Adeptes du tri sélectif, ils n’oublieront pas en repartant de sortir les poubelles remplies de déchets obligataires toxiques. La Fed et le Trésor US se sont engagés à leur en racheter le contenu à un prix "correct".
Mais personne, et même pas le Congrès américain, n’a aujourd’hui la moindre idée de ce que valent les créances en train de pourrir et de fermenter au fond des portefeuilles. Des portefeuilles farcis d’ABS, de CDO et autres RMBS "collatérilisés". Si vous ne savez pas encore ce que ces acronymes recouvrent, sachez que ceux qui les détiennent pourraient difficilement vous expliquer à quoi cela correspond en termes intelligibles… et encore moins ce que cela vaut !
Le patron de la Fed et le secrétaire au Trésor mettent l’accent sur le "caractère d’urgence" de la mise en place d’un fonds de defeasance. Les paris sont ouverts sur l’épaisseur de l’enveloppe adéquate : 1 000, 2 000 milliards de dollars… ou plus ? A votre bon coeur chers contribuables américains… Cependant, nombre de sénateurs influents du Congrès, démocrates comme républicains, estiment que le plan dévoilé jeudi dernier ne marchera pas en l’état.
Et ce pressentiment est d’autant plus fondé que si une structure ad hoc était mise sur pied aux Etats-Unis pour faire l’inventaire et le chiffrage des actifs toxiques, le décompte s’arrêterait aux créances détenues en propre par les organismes financiers installés sur le sol américain. Ainsi, des milliers de milliards de dollars d’engagements à terme conclus avec des contreparties basées dans des paradis fiscaux resteraient totalement inaccessibles à toute forme d’investigation.
Limiter le grand ménage aux seules banques ayant pignon sur rue à Wall Street ne résoudrait que la moitié du problème — en étant optimiste. De nombreuses voix, et parmi les plus éminentes, s’élèvent pour réclamer plus de transparence. Mais aux Bermudes ou aux îles Caïman, la seule chose qui soit transparente, c’est l’eau des lagons et les cocktails à base de rhum ou de vodka — après tout, les milliardaires russes ont droit eux aussi à se désaltérer sans renoncer à leurs bonnes habitudes, même à 12 000 km de Moscou.
** Même en imaginant que le contribuable américain, européen ou chinois sauve les pauvres banques de l’Oncle Sam dans le besoin, cela redonnera-t-il un coup de fouet à la consommation outre-Atlantique ? Il est permis d’en douter. Le premier à le faire c’est Ben Bernanke et il l’a encore réaffirmé hier : la toile de fond macroéconomique est des plus sombre.

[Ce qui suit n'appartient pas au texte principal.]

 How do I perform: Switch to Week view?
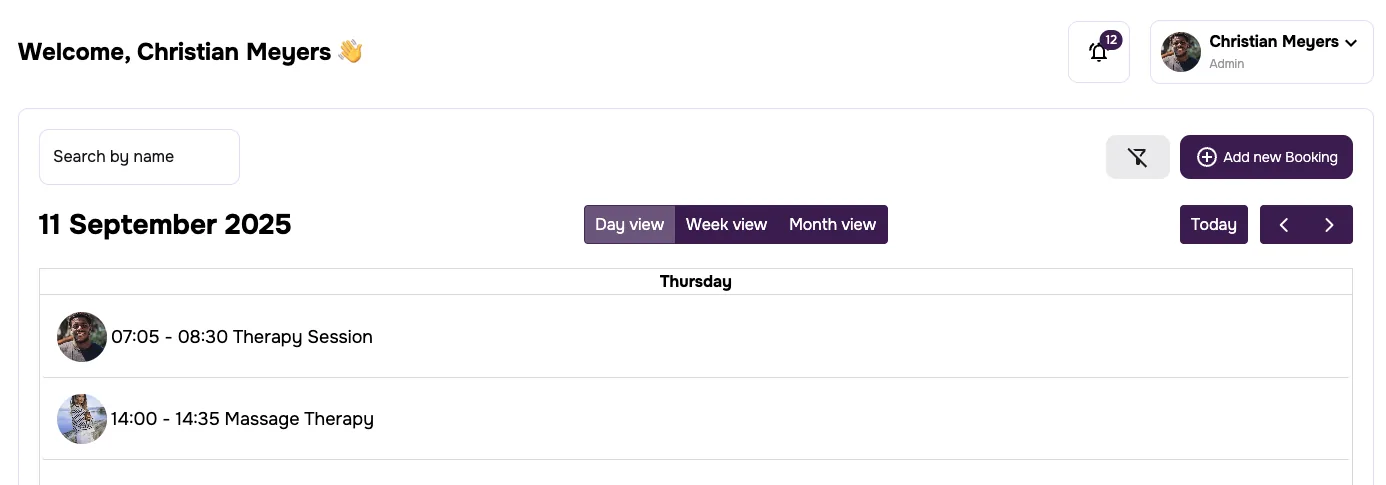point(726,225)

Il se montre "très inquiet" au sujet des risques de ralentissement de l’activité et de contagion de la crise financière à la sphère économique. Il rejetait encore fermement cette hypothèse un an auparavant ! Il souligne cependant, qu’à sa grande surprise, la contamination se propage très lentement au sein de l’économie réelle — il y en aurait donc une irréelle ? Et il se réjouit de constater que la consommation résiste encore à l’entame du second semestre 2008.
Si les raisons d’un tel miracle lui échappent, vous n’auriez aucun mal à lui rafraîchir la mémoire : aurait-il oublié les 140 milliards de dollars généreusement distribués par le fisc américain au printemps dernier ?
Cet argent a certainement contribué à payer des millions de pleins d’essence (à 4 $ le gallon) et à permettre aux contribuables de ressortir de chez Wal-Mart avec des caddies correctement remplis. Mais cette manne providentielle n’a en rien contribué à soutenir le secteur immobilier qui est pourtant l’origine désignée de tous les maux de l’Amérique.
** Le climat de l’immobilier ne s’est pas réchauffé au mois d’août. Les ventes de logements anciens aux Etats-Unis se sont encore contractées de 2,2%, soit 4,91 millions d’unités négociées, et de 10,7% par rapport au chiffre d’il y a un an.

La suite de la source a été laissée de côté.